Standing stone, Timoney Hills, Co. Tipperary
Co. Tipperary |
Stone Monuments
One of the more quietly disorienting things about the standing stones of Timoney Hills is not what is there, but what is not.
A field in County Tipperary that once held nine upright stones, carefully mapped by the Inspector of National Monuments in the 1930s, now shows no surface remains at all. The stone catalogued as 2D on that 1934 to 1936 survey has simply gone, along with its three near neighbours, 2A, 2B, and 2C. Four displaced stones lying in an adjoining field to the north-east may be the same ones, toppled and shifted at some point between the survey and a follow-up visit in 1953, when inspectors noted that only a single standing stone remained in the field.

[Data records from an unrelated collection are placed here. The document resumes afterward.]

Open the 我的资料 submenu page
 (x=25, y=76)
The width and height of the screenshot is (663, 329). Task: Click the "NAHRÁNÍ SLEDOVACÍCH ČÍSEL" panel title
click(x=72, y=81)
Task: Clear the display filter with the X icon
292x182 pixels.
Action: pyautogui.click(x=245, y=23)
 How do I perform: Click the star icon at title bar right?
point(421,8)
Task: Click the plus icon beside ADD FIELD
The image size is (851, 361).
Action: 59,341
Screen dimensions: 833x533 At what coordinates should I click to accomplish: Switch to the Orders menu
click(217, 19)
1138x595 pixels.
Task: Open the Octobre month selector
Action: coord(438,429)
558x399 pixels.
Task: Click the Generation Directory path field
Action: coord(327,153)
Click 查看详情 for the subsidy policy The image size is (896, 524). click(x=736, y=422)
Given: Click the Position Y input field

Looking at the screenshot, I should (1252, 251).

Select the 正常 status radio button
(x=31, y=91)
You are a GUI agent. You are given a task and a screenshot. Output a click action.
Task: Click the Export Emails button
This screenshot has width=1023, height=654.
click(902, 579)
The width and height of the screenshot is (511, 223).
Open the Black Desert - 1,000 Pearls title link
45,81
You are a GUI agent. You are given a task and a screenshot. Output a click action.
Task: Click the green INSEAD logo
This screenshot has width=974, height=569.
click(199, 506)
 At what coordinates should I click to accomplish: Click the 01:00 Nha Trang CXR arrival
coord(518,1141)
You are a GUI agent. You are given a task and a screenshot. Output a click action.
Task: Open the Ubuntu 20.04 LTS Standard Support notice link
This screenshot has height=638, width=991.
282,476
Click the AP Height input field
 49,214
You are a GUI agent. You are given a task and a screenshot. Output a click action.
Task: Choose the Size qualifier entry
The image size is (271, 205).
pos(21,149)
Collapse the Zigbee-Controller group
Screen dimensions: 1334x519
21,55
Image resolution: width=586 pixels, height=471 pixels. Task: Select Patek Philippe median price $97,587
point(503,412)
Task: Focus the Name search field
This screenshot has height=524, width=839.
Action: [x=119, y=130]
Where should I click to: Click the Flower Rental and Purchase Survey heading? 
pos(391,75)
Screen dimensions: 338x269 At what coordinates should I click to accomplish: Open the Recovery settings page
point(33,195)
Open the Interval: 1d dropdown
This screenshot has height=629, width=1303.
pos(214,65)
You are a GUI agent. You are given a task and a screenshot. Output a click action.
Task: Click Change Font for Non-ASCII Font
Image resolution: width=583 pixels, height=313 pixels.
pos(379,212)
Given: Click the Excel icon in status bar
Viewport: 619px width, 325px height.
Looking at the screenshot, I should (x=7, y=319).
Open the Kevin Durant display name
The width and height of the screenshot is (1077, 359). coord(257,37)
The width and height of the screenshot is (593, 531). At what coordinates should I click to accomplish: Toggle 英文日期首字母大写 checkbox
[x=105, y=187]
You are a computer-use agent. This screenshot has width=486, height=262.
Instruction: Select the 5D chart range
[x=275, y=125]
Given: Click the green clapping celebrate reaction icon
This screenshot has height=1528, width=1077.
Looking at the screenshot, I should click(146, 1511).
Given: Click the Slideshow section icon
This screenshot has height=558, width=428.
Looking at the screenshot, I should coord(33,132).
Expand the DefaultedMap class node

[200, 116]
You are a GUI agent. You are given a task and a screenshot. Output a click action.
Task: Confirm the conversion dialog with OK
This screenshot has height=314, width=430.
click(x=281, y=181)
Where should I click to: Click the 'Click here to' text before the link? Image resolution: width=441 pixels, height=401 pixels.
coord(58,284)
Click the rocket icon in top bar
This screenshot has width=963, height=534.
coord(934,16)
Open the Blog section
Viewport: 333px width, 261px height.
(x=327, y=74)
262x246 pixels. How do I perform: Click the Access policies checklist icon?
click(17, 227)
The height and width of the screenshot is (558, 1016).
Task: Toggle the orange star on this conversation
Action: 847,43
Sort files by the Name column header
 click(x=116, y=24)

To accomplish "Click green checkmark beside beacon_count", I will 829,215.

The wider group to which these stones belong is extraordinary in scale. Spread across the townlands of Timoney Hills and Cullaun, the Inspector of National Monuments counted 221 stones still standing in 1936, all of red sandstone or conglomerate, ranging from roughly 0.9 to 1.8 metres in height. A later survey published in the Archaeological Survey of Ikerrin put the original tally higher still, at 245 stones, with 70 already removed by that point and five associated cairns, stone mounds of likely prehistoric origin, also gone. The 1936 description noted that the stones did not appear to follow any obvious arrangement, with one exception: a clear stone circle in the Cullaun townland. That absence of a discernible plan has made interpretation difficult. Adding a further layer of uncertainty, the stones sit within the landscaped estate of Timoney Park, once the property of the Parker-Hutchinson family, and their position on a managed demesne has led some to question whether all of them are genuinely ancient or whether some may have been arranged or re-arranged during the estate's development.